Lewis DuBois (1744 – March 4, 1824) was an American Revolutionary War commander. A descendant of Louis Dubois, who founded the early Huguenot settlement of New Paltz, which is preserved today as Historic Huguenot Street (Huguenot Street Historic District). Before the Revolutionary War, DuBois was a carpenter working in Poughkeepsie, New York.

==Early life==
DuBois is often confused with multiple cousins who share the same name. Louis DuBois was a popular name in the family due to the family's patriarch, Louis Du Bois (1626–1696), who came to the United States after fleeing religious persecution in France. Lewis was born in early 1744, and baptized on September 9, 1744 in Fishkill, New York. His father, Elias, was born in 1722 in Ulster County, New York, and his mother, Susannah Vanderburgh, born in 1725 in Poughkeepsie, New York. At some point, Lewis's father moved from Ulster County to Dutchess County.

Elias's father was Louis DuBois (b. 1697), son of Mattheus DuBois (1679-1748) and his wife, Sara Van Keuren (1678-1748). The father of Mattheus is the aforementioned Louis, first of the DuBois family to the United States. His second cousin, once removed, Colonel Louis J. DuBois (1733-1813), is one of the most common cousins that Lewis is confused with, as they both had nearly identical war records.

==Military career==
He enlisted in the Provincial Militia in 1762 at the age of 18.

On June 28, 1775, he was commissioned as a Captain and directed to form a Company from Dutchess County to become a part of Colonel James Clinton's 3rd New York Regiment in the Canadian Campaign. Within a year of his commission, on June 21, 1776, he was made a full colonel and began raising the 5th New York Regiment. He was taken prisoner at Fort Montgomery October 6, 1777.

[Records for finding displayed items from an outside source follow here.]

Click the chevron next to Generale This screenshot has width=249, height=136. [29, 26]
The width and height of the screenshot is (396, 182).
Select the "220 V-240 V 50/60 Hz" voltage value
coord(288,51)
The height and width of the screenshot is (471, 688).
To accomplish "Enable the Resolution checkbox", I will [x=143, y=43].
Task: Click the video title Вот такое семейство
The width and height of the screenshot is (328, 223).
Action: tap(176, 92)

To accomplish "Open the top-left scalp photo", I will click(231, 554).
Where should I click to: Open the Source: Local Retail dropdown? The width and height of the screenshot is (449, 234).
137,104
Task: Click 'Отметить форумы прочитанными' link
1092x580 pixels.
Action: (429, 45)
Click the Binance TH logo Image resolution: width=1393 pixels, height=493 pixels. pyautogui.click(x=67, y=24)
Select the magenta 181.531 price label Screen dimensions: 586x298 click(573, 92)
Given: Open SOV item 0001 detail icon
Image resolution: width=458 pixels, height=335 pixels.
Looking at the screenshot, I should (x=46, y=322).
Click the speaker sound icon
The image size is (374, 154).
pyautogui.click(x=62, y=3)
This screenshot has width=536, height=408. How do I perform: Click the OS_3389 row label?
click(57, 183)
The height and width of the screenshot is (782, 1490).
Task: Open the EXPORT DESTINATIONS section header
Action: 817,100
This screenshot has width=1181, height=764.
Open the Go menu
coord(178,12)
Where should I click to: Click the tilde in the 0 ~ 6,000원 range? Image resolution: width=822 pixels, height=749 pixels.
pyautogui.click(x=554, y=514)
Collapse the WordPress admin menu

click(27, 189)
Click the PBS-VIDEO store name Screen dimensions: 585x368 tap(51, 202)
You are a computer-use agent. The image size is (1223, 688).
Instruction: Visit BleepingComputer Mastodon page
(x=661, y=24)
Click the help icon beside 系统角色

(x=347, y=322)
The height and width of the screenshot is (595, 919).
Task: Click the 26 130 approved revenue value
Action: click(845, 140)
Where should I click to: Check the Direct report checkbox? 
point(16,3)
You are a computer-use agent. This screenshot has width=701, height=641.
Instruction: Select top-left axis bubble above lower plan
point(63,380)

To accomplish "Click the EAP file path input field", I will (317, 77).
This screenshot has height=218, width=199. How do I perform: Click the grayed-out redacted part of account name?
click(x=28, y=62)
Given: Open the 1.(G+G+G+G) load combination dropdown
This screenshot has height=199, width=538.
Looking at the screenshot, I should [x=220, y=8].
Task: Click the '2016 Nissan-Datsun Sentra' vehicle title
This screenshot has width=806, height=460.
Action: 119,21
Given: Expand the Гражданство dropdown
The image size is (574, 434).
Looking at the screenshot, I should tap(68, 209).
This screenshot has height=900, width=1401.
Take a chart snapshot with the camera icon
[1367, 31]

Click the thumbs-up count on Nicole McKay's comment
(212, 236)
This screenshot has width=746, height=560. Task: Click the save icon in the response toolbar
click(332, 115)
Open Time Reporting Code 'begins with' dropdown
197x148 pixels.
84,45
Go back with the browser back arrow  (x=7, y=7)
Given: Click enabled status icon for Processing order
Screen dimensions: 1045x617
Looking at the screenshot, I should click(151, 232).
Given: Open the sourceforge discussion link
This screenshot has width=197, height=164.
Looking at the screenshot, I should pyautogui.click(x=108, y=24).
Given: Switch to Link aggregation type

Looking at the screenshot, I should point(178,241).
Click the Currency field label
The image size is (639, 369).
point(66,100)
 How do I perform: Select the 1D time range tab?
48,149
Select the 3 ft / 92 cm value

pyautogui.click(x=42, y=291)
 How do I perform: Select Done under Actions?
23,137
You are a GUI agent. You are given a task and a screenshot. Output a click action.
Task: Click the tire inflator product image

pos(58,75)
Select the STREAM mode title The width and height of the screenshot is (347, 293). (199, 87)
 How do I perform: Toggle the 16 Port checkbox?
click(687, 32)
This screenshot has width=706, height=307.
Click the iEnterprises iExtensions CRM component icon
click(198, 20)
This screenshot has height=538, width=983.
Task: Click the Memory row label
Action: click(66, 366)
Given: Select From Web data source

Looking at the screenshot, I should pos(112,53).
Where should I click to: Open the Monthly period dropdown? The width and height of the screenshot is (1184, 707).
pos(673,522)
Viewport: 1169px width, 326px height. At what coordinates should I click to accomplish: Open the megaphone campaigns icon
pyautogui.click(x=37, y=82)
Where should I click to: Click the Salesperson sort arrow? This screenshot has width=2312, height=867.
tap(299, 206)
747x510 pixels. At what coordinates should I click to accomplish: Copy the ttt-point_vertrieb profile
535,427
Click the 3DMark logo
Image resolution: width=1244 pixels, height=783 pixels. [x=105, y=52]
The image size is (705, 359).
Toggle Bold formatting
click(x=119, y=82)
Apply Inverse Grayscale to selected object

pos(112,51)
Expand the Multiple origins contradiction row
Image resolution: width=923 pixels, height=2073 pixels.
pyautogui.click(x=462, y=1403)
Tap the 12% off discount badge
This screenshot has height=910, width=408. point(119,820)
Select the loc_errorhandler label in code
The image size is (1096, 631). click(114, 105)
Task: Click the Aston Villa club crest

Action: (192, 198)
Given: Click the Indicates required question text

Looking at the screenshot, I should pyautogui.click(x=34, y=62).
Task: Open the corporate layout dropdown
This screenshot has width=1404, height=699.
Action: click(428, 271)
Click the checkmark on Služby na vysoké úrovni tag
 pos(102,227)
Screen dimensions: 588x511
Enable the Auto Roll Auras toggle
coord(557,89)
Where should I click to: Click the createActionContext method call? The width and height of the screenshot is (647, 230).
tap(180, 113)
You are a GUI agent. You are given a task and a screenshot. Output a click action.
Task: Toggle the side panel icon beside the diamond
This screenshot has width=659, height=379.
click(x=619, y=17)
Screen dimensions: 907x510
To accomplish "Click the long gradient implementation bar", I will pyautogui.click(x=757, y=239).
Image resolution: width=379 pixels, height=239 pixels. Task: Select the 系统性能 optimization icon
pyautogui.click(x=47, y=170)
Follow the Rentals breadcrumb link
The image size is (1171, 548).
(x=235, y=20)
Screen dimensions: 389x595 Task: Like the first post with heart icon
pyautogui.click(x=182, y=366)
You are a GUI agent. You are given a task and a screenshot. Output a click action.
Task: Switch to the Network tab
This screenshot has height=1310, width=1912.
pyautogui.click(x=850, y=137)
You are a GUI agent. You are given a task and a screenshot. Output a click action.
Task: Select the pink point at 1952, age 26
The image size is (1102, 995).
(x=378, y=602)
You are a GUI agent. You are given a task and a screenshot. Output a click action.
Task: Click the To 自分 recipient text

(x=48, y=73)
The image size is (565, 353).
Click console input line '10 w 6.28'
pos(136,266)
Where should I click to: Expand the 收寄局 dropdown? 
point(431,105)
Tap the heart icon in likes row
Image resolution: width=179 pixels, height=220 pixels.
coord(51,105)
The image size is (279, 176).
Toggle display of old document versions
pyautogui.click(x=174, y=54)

Colonel DuBois resigned his commission on December 22, 1779, but by 1780 he was commanding a regiment of New York Levies, fighting in the Mohawk Valley of New York. After the war, he was promoted to brigadier general and commanded the Dutchess County Militia from 1787 to 1793.

==Later civilian career==
DuBois was sheriff of Dutchess County from 1781 to 1785, and served in the State Assembly in 1786 and 1787.